My son has dyslexia & I’m afraid he will give up on school if it’s too tough



I have a 13-year-old boy who has always hated school. He’s dyslexic and I think he is self-conscious about this. He has just started in first year now. How do I train him or teach him not to see everything as a catastrophe, if something goes wrong or is not going the way he wants? He tends to react so strongly to everything. I’m afraid he won’t even give secondary school a chance before he writes it off too.

It sounds like your son may have had a challenging time in primary school. I wonder what it is about his dyslexia that he may be self-conscious about? The additional help that most children get, for something like dyslexia, is usually just part and parcel of the day. Most schools will have many children with additional needs and the potential stigma of having to get extra help is much reduced now.

That said, many children with dyslexia can feel that they have a disadvantage. Prior to discovering about the dyslexia, they may have struggled with learning and appeared to be doing badly compared to their friends. Even knowing about their dyslexia, they may continue to hold a belief that they are not as good.

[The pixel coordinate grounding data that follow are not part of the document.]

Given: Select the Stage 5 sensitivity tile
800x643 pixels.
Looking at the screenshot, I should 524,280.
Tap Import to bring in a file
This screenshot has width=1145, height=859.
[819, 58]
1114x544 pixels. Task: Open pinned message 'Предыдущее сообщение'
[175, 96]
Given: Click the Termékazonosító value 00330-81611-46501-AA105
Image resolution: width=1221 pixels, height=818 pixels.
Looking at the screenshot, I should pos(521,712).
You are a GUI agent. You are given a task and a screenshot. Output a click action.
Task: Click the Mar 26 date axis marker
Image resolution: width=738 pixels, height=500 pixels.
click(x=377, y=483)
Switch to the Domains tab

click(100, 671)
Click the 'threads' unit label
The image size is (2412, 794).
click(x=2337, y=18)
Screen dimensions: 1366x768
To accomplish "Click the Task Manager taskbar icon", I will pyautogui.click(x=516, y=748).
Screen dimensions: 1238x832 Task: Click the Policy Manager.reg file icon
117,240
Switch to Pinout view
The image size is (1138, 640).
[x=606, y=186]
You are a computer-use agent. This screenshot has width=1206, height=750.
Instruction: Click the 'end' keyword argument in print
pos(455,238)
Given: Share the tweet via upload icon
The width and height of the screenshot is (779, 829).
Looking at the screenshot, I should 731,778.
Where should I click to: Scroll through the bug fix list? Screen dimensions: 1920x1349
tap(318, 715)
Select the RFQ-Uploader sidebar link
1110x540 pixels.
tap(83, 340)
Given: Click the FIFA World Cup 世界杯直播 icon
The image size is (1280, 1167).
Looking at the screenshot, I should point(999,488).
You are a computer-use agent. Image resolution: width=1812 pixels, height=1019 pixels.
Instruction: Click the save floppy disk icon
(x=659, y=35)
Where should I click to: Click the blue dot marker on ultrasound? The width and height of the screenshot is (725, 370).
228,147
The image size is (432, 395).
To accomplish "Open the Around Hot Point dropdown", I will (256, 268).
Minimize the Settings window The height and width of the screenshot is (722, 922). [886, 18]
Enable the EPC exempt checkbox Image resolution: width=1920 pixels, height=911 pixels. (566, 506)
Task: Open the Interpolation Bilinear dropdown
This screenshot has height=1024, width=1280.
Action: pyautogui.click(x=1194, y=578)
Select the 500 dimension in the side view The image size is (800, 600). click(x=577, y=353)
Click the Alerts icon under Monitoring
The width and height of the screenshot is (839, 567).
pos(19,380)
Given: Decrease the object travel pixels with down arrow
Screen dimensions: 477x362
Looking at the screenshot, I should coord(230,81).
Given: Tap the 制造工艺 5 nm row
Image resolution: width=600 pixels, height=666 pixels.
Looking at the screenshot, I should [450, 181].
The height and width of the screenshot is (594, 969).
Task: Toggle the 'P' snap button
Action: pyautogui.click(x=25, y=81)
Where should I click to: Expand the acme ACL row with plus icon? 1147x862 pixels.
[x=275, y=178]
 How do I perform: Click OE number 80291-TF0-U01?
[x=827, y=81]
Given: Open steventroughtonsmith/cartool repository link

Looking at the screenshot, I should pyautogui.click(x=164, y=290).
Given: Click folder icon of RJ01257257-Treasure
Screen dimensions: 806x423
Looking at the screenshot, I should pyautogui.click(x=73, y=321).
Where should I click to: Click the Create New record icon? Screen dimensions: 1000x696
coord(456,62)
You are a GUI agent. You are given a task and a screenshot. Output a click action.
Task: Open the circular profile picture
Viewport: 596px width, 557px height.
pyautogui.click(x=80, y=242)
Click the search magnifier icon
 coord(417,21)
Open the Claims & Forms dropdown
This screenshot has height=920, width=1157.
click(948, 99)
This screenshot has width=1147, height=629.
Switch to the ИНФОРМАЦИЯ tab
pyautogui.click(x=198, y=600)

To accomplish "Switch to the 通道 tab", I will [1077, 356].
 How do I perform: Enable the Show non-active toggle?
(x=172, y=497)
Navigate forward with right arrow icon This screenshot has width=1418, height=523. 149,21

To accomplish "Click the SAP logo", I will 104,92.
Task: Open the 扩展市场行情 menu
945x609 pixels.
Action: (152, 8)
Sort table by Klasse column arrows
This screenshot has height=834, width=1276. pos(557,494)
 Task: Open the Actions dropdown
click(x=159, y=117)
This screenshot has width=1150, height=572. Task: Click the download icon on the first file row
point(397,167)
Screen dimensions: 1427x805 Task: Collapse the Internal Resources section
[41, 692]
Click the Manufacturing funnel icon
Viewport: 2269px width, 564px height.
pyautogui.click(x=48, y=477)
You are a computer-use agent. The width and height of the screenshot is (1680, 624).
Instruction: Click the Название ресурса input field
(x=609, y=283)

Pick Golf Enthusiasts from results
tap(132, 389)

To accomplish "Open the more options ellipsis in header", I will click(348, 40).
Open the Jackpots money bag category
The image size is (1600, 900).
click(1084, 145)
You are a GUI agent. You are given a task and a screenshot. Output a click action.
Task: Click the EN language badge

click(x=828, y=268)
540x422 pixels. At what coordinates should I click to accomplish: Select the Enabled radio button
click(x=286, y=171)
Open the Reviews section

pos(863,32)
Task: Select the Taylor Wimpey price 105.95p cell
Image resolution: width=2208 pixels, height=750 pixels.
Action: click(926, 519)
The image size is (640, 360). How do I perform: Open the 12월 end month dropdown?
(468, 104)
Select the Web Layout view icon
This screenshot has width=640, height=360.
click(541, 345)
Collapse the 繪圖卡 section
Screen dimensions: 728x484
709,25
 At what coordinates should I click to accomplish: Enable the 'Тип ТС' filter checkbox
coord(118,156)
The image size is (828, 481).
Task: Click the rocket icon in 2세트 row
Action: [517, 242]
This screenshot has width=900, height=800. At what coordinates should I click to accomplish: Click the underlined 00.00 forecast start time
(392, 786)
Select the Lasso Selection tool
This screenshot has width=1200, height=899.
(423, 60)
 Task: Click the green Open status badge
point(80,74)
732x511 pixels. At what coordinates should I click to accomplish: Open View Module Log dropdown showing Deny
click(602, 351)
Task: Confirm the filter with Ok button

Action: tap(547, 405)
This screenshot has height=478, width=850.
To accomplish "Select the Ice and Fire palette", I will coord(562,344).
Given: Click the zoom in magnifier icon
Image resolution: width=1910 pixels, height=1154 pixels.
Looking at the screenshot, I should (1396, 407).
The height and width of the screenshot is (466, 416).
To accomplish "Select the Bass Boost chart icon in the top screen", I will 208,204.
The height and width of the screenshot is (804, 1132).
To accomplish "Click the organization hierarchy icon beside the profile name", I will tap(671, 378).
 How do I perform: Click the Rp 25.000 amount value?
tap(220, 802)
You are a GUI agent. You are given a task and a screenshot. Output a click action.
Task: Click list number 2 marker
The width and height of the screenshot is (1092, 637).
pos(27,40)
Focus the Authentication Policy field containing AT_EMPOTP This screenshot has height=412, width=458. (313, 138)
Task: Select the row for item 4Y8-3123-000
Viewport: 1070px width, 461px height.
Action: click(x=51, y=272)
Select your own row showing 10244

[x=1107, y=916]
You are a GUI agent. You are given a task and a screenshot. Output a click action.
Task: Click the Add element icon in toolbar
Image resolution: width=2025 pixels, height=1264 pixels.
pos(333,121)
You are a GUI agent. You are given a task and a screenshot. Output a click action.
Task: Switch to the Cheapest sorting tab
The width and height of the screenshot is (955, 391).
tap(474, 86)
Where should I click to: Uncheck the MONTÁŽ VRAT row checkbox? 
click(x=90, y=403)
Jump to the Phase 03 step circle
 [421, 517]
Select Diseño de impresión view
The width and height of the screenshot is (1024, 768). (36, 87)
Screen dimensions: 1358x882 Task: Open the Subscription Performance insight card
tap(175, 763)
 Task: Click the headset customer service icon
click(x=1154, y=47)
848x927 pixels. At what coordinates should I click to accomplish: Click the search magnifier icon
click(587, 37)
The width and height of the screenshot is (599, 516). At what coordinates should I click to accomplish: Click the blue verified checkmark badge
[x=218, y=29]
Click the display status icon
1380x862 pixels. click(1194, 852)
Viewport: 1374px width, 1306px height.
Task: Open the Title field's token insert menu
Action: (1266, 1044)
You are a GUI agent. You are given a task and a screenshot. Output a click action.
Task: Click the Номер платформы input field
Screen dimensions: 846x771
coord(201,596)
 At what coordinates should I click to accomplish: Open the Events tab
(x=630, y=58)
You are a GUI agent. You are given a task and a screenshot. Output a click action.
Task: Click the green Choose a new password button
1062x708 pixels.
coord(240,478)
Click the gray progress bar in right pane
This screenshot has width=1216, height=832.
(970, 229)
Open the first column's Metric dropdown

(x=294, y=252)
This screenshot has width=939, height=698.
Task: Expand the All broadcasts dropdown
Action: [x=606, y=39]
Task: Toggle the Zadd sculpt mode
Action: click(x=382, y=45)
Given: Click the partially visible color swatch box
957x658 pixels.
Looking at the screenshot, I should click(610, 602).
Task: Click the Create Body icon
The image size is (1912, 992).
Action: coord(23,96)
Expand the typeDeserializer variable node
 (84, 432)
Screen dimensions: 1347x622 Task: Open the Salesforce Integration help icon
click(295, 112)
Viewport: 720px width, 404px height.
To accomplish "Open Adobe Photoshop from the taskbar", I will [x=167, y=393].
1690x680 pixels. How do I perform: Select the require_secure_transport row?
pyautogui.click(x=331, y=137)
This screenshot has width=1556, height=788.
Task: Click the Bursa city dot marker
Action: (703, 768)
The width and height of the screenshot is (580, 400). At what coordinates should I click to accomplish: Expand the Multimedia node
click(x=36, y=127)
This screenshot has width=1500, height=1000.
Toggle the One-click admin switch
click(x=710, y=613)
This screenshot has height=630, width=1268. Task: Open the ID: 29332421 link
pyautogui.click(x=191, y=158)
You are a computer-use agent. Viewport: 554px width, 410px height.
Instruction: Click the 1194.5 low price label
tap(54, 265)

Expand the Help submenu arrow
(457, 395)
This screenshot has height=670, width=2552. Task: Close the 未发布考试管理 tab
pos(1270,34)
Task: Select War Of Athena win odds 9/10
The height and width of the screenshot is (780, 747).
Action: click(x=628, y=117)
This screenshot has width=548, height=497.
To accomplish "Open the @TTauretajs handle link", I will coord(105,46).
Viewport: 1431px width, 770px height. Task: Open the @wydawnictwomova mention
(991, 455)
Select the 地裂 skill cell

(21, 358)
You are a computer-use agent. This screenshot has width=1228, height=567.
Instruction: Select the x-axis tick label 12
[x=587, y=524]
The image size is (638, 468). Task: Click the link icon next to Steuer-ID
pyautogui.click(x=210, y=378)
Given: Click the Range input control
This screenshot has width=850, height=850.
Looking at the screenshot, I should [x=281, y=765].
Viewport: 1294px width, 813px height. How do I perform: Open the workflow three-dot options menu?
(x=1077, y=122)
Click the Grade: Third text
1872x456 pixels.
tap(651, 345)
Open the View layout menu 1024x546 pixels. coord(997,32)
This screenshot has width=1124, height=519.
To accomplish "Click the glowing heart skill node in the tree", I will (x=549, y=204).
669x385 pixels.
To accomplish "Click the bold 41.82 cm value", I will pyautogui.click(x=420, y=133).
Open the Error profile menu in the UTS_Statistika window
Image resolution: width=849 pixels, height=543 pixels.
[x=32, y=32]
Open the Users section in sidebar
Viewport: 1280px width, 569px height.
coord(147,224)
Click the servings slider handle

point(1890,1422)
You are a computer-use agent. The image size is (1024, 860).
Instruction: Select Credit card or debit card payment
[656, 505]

Your son may have struggled with the academic side of school, to the point that he gave up on it. If that is the case, then he may struggle in secondary school. If you haven’t already, I would certainly suggest that you speak to his year head, and even some of his subject teachers, so that they understand his needs.

Your son may need a champion within the school – someone that is willing to give him the benefit of the doubt and be on the lookout for ways to give him a sense of positivity and inclusion. He needs someone who will be interested in him and will help him to find ways that he can achieve, and opportunities for him to excel. He may find that some subjects, like technical-graphics, technology, home economics, music, art, wordwork and so on suit him well. They may be areas where he excels.

When it comes to his capacity for catastrophising, you can also lead by example. Just a few weeks into his school start, you yourself are worried that he will give up entirely on school (presumably making the next 6 years pure torture for him and you). It is not necessarily the case that he will give up on school. It may even be the case that having different teachers, and the more open environment of different classes and a wider circle of peers could be a positive game-changer for him.

Empathy and understanding will be the keys to helping him to cope with challenges, or to deal with the disappointments when things go wrong. All too often we rush in with rationalisations, explanations, or try to persuade our children that things aren’t that bad. Rather than letting them experience and process the pain of disappointment, we encourage them to pretend the disappointing thing hasn’t happened or can be “fixed” straight away.

Resilience and a willingness to have another go, will be fostered by helping him to make sense of the difficult emotions that come when things seem to go wrong, allied with his experience of getting through tough times.